■ How to complete this task ■
Go through the data below and copy each line that includes "Twitter".
%%
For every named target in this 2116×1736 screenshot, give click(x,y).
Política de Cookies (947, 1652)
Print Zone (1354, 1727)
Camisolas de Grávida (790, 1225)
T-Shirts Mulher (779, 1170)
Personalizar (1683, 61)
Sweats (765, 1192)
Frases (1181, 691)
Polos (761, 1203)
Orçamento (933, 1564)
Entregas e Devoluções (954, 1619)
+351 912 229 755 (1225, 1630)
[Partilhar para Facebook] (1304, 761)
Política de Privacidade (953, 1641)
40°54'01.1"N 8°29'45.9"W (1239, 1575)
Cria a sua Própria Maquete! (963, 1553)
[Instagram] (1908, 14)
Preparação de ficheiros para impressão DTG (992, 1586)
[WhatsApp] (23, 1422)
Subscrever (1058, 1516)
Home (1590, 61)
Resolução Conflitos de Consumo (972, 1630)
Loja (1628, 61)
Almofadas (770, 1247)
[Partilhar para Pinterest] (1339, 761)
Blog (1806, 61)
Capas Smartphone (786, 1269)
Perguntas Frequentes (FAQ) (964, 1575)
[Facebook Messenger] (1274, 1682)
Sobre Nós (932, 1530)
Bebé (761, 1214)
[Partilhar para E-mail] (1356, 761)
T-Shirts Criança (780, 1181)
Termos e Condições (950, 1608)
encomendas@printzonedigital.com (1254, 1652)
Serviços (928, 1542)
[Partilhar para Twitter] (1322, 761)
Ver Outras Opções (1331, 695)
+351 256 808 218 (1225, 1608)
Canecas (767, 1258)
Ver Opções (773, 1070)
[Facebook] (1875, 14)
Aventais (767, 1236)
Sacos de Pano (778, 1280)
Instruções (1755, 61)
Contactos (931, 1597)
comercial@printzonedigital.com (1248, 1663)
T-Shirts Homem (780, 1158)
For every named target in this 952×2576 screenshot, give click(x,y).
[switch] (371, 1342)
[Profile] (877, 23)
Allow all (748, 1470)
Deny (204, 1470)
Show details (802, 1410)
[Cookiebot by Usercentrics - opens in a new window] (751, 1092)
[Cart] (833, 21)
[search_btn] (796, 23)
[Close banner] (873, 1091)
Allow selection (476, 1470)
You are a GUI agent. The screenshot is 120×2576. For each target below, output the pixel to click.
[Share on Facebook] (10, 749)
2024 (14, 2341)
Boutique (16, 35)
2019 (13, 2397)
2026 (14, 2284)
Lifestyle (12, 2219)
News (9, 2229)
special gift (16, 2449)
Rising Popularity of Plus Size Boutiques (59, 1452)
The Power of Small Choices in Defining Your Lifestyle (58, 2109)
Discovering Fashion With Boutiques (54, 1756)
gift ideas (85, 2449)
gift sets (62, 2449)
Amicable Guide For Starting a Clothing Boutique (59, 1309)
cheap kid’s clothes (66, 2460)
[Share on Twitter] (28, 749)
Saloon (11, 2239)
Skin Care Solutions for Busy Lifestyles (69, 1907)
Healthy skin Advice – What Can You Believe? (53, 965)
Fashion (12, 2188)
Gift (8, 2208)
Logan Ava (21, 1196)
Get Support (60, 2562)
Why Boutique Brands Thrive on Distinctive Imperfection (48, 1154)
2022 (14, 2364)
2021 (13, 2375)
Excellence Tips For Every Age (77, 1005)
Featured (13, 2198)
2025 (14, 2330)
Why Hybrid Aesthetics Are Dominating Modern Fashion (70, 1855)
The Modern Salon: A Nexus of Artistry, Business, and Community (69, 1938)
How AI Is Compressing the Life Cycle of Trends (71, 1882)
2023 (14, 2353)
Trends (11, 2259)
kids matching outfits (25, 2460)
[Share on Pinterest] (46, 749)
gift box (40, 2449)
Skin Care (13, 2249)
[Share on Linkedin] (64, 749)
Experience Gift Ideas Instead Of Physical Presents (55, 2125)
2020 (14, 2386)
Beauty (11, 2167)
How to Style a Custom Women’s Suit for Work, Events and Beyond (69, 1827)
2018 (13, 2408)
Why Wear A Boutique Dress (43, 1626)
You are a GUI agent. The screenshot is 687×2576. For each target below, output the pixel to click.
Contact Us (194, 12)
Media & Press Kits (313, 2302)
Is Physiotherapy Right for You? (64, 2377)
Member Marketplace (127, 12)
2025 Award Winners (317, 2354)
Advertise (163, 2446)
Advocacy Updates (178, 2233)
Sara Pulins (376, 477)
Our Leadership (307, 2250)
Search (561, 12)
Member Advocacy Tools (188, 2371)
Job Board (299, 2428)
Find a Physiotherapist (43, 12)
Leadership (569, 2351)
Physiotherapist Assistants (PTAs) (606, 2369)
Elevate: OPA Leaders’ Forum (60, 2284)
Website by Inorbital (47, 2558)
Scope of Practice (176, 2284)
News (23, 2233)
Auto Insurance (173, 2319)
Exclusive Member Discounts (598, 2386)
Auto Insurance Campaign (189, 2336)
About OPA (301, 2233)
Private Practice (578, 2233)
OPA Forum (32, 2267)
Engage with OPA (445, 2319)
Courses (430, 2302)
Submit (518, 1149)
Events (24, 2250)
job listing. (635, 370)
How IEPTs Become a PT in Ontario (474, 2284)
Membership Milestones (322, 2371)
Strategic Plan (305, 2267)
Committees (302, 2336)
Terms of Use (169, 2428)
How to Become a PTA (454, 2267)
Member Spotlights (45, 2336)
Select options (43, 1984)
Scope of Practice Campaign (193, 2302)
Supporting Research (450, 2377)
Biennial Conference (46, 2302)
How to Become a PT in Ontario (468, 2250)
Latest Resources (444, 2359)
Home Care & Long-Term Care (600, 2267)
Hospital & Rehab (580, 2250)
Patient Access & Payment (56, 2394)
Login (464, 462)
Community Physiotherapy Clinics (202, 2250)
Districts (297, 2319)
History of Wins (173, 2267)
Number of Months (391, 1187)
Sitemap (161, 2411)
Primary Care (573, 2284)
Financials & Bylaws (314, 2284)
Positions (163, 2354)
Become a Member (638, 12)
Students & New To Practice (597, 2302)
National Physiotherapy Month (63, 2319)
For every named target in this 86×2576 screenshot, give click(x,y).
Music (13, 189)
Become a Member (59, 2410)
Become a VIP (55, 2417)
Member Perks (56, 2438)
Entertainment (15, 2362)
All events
%%
■ Solution for this exercise ■
[Partilhar para Twitter] (1322, 761)
[Share on Twitter] (28, 749)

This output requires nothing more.